Posted by baker miller

In our last blog post, we discussed the steps it took to create prints for our plus-size clothing brand, baker miller. We talked about standard printing techniques today in the fashion industry - rotary printing, sublimation, and digital printing.
Our printing house, located right outside downtown Los Angeles, guided us on the best printing method for our viscose jersey: rotary printing. With this process, the dye would absorb into the fabric evenly and effectively and hold better and longer than other types of printing. Our colors would be vibrant and intense.
How does rotary printing work? Once the print design is complete, a textile artist separates the design into individual colors. The design for each color is then etched onto a separate, cylindrical screen. For example, if the print contained three colors, then three screens would need to be created.
The engraved screen rotates on the printing machine while a squeegee device inside the screen pushes the dye through the screen and onto the fabric. The dye is piped to the screens from the paint containers placed next to them.
Here is a photo of the printing machine at our print house (note this is NOT our fabric):

fabric printing factory
After our factory engraved our screens, they next prepared the dye. The same dyes used in fabric dyeing are used for textile printing, but they are thickened with agents to create a print paste. Creating a print paste allows the colors, when being applied, to stay in place and ensure clean designs and crisp lines.
The next step was the strike-off, a fabric sample printed to our requirements. Once we approved, it was time for production printing. Here is a strike-off for one of our fabrics:

fabric printing strike off

After the printing, the fabric passed from the main cylinder through a drying and steaming chamber to set the color.

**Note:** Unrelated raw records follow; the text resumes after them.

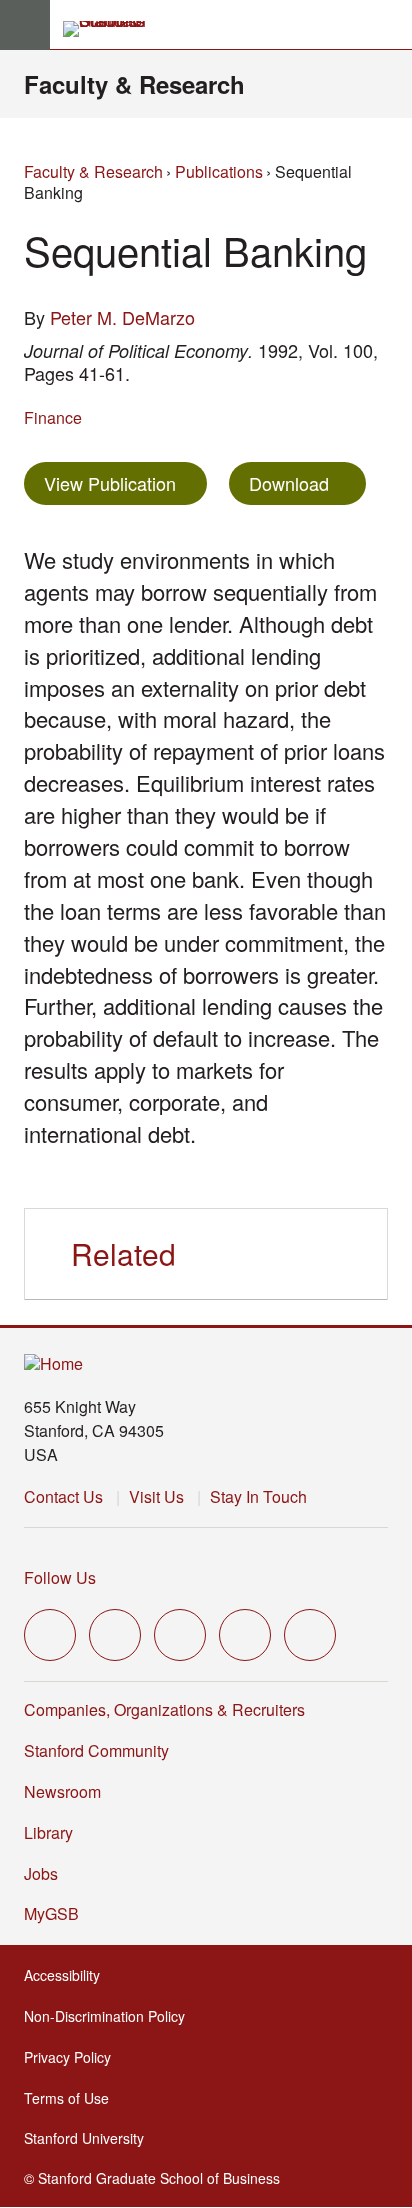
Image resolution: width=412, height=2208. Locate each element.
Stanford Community (96, 1750)
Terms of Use (72, 2098)
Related (123, 1253)
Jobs (41, 1873)
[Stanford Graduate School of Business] (113, 29)
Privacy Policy (73, 2057)
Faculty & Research (134, 84)
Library (48, 1832)
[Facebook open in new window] (115, 1635)
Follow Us (60, 1577)
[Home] (53, 1364)
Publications (219, 171)
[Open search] (389, 25)
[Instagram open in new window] (180, 1635)
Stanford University (90, 2138)
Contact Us (63, 1496)
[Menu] (25, 25)
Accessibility (68, 1975)
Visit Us (156, 1496)
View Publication (125, 482)
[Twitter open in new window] (50, 1635)
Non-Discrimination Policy (110, 2016)
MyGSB (57, 1913)
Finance (53, 417)
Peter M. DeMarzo (122, 317)
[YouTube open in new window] (245, 1635)
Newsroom (62, 1791)
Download (289, 483)
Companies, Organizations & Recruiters (164, 1709)
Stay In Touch (258, 1496)
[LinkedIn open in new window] (310, 1635)
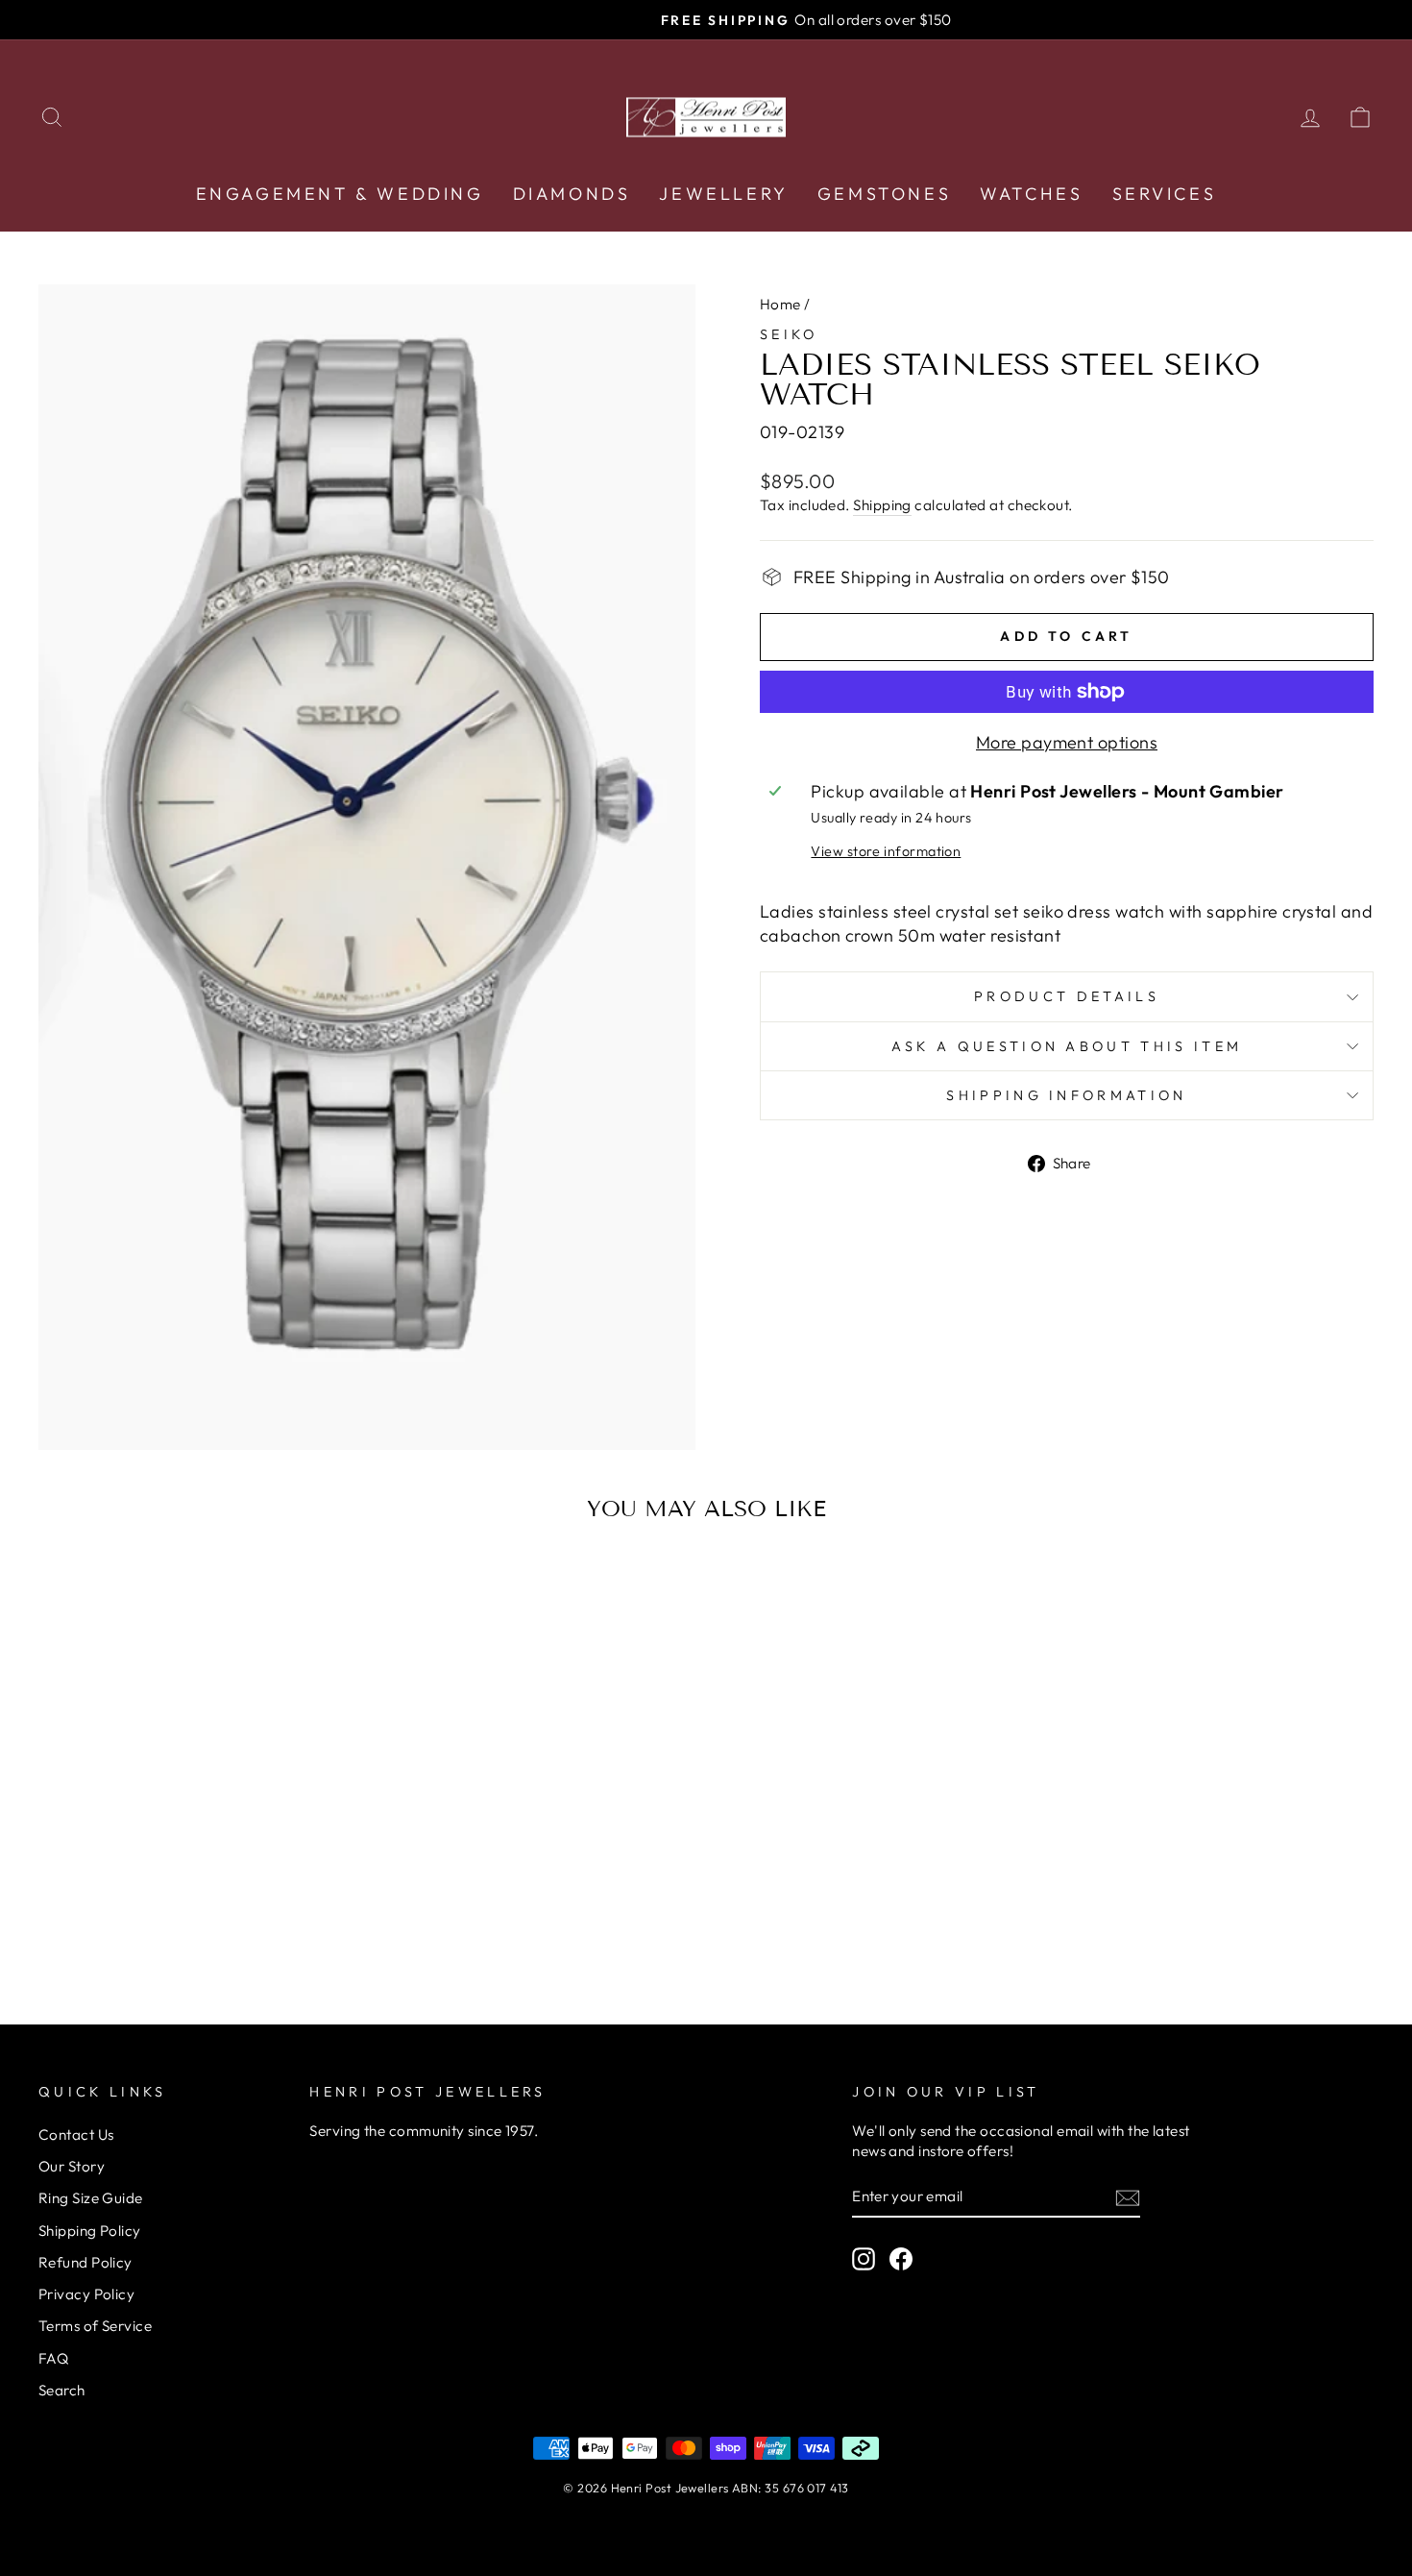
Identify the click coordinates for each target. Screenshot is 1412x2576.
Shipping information (1066, 1095)
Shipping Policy (89, 2230)
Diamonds (572, 194)
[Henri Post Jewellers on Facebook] (901, 2257)
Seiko (789, 334)
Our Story (71, 2166)
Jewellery (723, 194)
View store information (886, 851)
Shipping (882, 505)
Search (61, 2390)
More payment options (1066, 742)
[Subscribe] (1127, 2197)
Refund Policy (85, 2262)
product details (1066, 996)
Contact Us (76, 2134)
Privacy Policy (86, 2294)
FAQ (53, 2358)
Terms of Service (95, 2326)
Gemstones (884, 194)
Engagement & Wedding (340, 194)
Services (1164, 194)
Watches (1031, 194)
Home (780, 304)
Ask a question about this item (1067, 1046)
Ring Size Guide (90, 2198)
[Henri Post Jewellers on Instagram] (863, 2257)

This process ensures that the prints do not fade over time.
Next, the fabric went through thorough washing and drying. This step is necessary to remove unfixed dyes, thickeners, and other components of the print paste.
After that step, a softening finish was applied to the fabric to make it smooth and soft.
Then we were done!
Here is a photo of our printed fabric on the fit & flare dress:

baker miller plus-size blue dots fit & flare dress
Printing for a small brand like baker miller is difficult – most print houses have large minimum yardage requirements. But we found a factory willing to print in small batches. We're happy to offer our customers made-to-order dresses in our prints.